Kinetics of the Ag-specific CD8 T-cell response after bacterial infection was not altered in the absence of IL-18R or IL-18. In order to determine if IL-18 receptor signaling or IL-18 itself was required for the expansion, contraction, or memory generation of Ag-specific CD8 T cells, mice deficient in these molecules were infected with actA-deficient LM-OVA, and the response to OVA_257-264 was monitored using peptide-stimulated ICS for IFN-. No infected IL-18R^–/– mice died from infection with this attenuated strain of L. monocytogenes, unlike Wt mice treated with anti-IL-18Rβ antibody and infected with a virulent L. monocytogenes strain (31). We also observed no death of IL-18R1^–/– mice in a small experiment in which four mice received a primary infection consisting of 0.1 LD₅₀ (1 x 10⁴ CFU) of virulent LM-OVA (data not shown). Our results support a recent study in which the authors demonstrated equal or less susceptibility to virulent Listeria infection in IL-18^–/– mice or Wt mice treated with anti-IL-18 antibodies (27).

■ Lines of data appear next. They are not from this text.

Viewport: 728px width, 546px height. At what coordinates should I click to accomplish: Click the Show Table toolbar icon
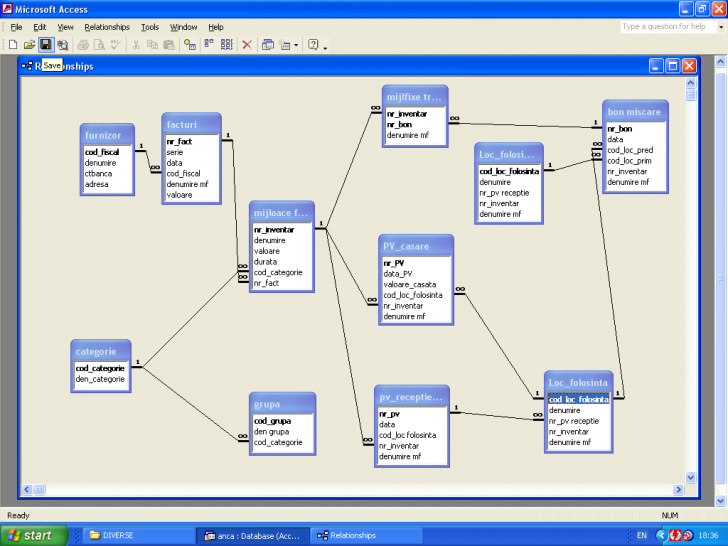[x=190, y=45]
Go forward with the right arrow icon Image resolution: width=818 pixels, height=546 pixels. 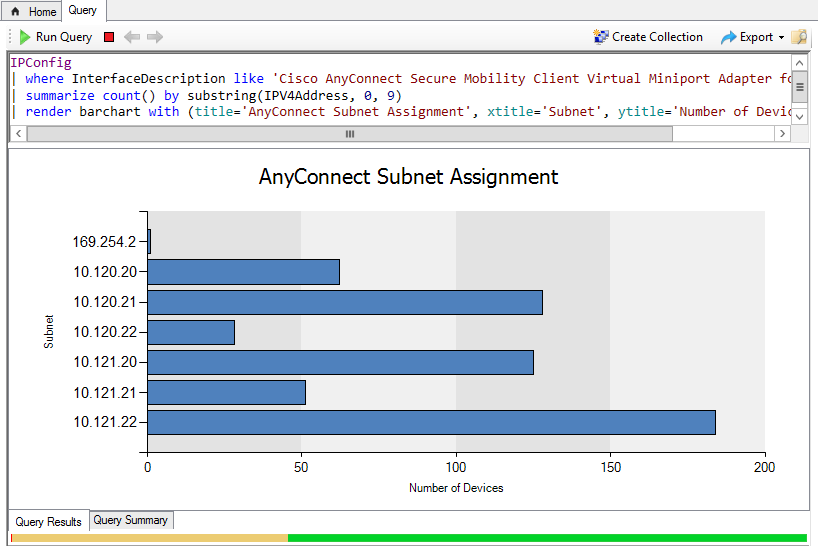tap(155, 37)
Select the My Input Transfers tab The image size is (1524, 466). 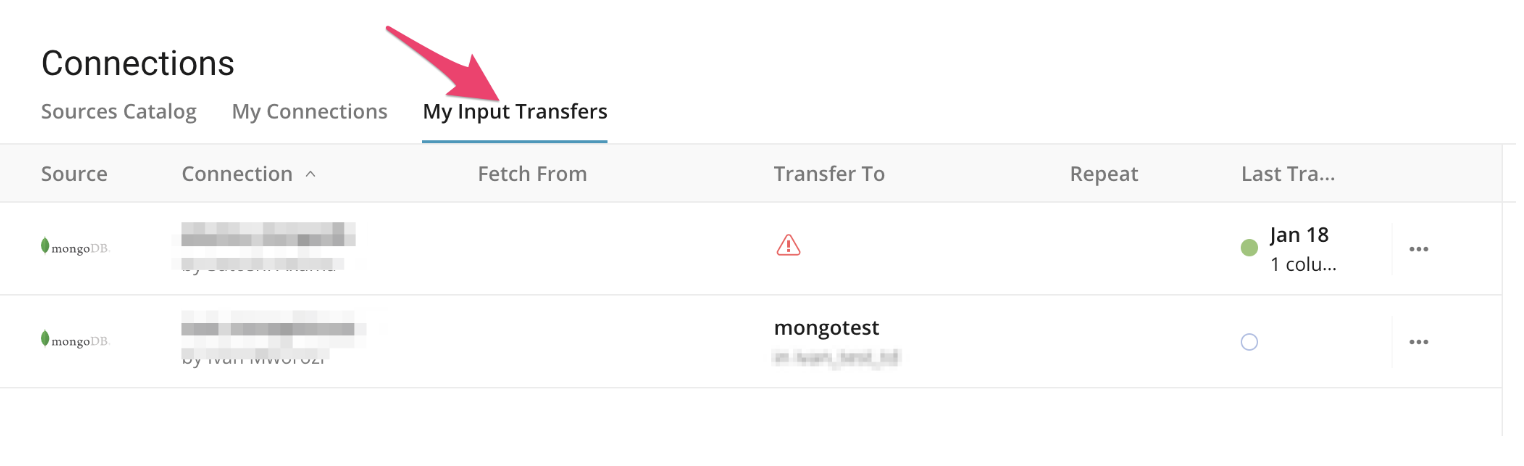[515, 111]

Figure 1A shows representative examples of OVA_257-264-stimulated ICS for IFN- on splenocytes harvested from Wt B6 and IL-18R^–/– mice on day 7 after infection with actA-deficient LM-OVA. OVA_257-264-specific CD8 T cells were present in IL-18R^–/– mice, indicating that signaling through this receptor is not required for generation of Ag-specific CD8 T cells following L. monocytogenes infection. Slightly higher frequencies of OVA_257-264-specific CD8 T cells were detected in Wt B6 mice; however, this did not translate into a statistically higher number of OVA_257-264-specific CD8 T cells in the spleen compared to the number in IL-18R^–/– mice on day 7 p.i. (Fig. 1B). The numbers of OVA_257-264-specific CD8 T cells declined from day 7 to day 14 p.i. at the same rate in Wt B6 and IL-18R^–/– mice; therefore, signaling through the IL-18 receptor was dispensable for contraction of Ag-specific CD8 T cells (Fig. 1B). The number of memory OVA_257-264-specific CD8 T cells was maintained over time until day 72 p.i., indicating that IL-18R is also not required for homeostatic maintenance of memory Ag-specific CD8 T cells (Fig. 1B).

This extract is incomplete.